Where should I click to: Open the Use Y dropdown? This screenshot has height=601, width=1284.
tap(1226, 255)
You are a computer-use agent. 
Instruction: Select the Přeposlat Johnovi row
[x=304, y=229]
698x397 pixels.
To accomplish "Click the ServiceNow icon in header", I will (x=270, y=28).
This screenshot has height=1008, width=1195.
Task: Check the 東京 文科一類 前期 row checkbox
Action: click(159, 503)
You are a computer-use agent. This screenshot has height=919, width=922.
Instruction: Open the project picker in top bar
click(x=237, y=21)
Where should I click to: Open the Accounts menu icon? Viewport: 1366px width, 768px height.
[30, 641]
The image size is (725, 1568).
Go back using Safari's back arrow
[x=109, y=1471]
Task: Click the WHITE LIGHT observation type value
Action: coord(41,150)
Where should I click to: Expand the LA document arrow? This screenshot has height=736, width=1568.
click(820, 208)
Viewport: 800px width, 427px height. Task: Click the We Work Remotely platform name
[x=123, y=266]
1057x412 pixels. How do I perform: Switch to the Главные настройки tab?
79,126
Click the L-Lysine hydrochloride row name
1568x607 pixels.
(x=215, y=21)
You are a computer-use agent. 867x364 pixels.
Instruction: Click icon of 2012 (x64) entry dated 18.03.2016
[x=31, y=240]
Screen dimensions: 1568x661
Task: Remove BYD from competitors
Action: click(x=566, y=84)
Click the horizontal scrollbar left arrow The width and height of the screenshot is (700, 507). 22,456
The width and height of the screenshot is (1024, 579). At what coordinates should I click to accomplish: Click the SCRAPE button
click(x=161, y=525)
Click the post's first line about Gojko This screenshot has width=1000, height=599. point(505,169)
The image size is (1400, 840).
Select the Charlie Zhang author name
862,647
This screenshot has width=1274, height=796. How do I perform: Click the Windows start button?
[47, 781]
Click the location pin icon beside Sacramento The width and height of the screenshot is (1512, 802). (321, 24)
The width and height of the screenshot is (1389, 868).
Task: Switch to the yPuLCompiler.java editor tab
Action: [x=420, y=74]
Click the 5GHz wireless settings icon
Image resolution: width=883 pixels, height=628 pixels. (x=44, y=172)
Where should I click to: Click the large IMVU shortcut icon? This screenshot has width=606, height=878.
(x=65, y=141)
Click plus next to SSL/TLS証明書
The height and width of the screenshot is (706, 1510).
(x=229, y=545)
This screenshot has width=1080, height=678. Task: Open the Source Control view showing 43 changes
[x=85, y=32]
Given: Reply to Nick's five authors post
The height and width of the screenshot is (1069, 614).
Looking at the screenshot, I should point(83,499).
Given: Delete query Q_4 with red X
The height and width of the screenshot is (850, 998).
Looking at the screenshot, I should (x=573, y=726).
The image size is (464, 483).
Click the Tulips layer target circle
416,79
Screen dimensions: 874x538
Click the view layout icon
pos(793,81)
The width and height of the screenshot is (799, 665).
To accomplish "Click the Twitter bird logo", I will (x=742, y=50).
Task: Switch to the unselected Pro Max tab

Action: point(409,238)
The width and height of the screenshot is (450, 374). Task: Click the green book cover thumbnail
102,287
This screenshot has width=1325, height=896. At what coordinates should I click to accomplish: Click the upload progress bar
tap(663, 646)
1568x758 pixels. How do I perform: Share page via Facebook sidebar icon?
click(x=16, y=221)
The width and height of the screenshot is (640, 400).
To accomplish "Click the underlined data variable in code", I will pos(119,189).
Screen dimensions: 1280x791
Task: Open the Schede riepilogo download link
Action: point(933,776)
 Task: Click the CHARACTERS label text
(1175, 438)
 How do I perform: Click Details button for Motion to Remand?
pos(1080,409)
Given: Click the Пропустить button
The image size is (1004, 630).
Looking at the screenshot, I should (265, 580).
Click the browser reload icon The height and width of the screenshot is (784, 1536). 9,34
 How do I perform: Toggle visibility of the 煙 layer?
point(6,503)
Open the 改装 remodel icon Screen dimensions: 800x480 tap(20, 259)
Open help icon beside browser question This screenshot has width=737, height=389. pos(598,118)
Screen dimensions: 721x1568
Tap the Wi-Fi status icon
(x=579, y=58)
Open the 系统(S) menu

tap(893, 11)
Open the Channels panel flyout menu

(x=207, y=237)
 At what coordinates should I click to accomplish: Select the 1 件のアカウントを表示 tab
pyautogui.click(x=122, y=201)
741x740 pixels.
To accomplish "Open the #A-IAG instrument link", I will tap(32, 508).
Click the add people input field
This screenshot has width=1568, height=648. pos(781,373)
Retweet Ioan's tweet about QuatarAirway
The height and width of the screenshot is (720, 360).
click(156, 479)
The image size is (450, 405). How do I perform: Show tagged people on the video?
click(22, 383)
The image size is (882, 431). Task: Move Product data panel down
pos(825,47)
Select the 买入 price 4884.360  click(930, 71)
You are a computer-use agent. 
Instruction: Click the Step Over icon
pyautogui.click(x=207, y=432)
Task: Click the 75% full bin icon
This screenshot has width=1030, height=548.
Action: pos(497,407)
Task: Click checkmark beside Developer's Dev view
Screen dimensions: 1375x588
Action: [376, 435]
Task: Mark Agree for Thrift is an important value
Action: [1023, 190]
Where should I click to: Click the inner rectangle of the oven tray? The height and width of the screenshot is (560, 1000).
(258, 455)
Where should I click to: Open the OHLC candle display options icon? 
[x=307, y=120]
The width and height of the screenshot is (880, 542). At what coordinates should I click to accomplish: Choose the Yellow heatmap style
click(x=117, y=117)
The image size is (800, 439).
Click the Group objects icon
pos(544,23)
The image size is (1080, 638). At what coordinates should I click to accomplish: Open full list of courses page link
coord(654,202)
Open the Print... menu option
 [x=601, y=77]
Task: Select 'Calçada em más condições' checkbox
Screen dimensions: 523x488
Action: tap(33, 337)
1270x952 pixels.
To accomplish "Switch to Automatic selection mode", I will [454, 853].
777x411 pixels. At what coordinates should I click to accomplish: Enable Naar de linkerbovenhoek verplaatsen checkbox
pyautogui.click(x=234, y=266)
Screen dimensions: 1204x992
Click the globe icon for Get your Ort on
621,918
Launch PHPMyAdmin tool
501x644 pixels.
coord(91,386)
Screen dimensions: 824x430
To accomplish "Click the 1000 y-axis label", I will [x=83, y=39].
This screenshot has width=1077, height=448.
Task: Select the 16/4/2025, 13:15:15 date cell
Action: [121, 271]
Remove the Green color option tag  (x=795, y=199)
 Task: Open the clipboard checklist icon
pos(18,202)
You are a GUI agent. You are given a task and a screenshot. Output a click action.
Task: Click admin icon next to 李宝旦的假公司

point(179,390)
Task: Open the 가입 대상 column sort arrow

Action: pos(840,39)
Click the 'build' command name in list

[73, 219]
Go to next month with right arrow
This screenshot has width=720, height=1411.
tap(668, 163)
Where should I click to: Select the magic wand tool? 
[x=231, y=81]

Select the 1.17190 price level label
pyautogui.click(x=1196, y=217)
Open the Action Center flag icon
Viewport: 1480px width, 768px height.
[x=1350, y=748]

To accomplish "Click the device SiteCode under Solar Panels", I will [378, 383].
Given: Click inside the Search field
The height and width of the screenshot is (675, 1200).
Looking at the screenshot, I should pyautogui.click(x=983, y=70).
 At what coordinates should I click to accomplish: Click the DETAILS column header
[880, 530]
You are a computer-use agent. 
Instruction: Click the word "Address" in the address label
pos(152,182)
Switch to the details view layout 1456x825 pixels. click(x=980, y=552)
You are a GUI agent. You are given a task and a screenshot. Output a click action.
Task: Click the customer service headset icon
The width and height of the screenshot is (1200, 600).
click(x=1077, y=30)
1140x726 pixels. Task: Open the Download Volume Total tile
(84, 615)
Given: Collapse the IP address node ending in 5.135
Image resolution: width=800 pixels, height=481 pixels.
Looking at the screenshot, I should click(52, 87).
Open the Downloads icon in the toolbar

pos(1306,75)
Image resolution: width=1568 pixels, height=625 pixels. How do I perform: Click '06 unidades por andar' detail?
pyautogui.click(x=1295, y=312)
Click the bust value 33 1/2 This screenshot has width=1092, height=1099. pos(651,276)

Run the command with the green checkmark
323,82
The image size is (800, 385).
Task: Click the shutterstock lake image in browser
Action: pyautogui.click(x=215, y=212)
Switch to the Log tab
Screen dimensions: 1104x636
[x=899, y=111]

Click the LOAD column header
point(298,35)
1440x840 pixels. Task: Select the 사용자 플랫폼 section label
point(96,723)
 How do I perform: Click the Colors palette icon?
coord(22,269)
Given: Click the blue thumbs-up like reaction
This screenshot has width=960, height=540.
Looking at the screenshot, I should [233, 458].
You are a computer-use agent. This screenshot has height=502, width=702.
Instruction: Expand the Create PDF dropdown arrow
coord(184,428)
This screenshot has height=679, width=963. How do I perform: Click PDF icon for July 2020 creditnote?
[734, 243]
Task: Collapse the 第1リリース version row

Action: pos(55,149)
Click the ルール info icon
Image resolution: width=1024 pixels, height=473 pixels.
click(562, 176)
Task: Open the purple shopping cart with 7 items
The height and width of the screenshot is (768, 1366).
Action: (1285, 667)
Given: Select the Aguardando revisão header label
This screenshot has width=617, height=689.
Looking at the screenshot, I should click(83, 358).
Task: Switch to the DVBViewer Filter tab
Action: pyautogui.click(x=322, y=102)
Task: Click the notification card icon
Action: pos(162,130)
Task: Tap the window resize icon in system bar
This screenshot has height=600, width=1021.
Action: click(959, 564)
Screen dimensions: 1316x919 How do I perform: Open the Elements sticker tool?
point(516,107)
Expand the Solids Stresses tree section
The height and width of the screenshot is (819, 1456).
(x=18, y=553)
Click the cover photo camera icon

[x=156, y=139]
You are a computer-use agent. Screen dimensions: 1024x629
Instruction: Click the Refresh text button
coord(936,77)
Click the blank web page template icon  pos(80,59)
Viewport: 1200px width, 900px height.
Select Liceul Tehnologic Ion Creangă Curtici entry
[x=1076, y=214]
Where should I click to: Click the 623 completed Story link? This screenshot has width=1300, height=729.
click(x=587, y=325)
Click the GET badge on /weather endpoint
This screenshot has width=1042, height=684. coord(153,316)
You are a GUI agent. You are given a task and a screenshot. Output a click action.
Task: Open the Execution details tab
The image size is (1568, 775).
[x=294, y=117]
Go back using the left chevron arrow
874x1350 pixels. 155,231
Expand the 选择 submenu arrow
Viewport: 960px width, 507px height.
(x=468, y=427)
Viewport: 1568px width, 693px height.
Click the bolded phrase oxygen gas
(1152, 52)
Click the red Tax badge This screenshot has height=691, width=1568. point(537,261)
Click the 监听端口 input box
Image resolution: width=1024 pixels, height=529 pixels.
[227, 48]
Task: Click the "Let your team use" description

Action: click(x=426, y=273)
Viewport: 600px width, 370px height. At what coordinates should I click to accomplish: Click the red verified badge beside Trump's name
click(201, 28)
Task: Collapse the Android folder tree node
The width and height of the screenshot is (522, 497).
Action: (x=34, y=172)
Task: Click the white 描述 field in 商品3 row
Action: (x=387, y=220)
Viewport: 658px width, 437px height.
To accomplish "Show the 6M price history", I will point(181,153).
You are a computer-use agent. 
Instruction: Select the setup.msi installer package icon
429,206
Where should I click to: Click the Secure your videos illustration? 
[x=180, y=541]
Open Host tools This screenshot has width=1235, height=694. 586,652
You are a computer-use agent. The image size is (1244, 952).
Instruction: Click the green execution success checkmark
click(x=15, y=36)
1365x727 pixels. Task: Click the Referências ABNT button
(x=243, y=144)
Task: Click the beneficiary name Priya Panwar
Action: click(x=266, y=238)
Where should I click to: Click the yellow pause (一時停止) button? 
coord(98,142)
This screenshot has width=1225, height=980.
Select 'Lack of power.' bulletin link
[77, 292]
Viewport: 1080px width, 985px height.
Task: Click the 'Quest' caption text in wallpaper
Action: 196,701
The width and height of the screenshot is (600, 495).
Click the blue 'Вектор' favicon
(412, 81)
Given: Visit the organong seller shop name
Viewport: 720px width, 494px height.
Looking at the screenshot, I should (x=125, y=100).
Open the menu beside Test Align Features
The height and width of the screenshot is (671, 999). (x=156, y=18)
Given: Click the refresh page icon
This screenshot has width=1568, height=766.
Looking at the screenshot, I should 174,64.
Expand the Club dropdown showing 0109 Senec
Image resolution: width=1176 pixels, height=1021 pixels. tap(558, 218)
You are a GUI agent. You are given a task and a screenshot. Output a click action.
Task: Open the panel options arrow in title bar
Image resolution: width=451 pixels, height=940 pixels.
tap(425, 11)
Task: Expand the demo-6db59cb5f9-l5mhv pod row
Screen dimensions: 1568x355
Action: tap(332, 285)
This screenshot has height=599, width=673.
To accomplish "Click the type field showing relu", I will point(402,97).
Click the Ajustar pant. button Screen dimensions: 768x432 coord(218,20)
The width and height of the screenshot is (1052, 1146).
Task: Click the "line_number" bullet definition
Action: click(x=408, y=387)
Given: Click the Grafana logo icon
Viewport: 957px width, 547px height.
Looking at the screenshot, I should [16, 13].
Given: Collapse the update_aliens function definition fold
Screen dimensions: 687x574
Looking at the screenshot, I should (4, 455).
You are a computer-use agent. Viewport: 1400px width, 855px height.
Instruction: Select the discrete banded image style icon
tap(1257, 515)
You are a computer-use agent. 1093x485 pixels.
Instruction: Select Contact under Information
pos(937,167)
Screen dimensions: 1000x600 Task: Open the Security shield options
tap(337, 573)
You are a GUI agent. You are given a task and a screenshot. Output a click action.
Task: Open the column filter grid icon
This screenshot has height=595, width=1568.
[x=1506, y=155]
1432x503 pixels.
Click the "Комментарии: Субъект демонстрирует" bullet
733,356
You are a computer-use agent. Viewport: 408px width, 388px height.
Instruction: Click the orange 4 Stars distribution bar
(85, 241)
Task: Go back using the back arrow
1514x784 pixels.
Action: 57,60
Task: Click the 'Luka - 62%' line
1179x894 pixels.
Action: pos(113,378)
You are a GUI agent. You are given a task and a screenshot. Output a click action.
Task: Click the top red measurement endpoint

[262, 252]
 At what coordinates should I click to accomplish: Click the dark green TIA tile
§ §
Required work:
Show all lines in the entries above where the word "about" appears.

Written response:
Click the post's first line about Gojko This screenshot has width=1000, height=599. point(505,169)
Retweet Ioan's tweet about QuatarAirway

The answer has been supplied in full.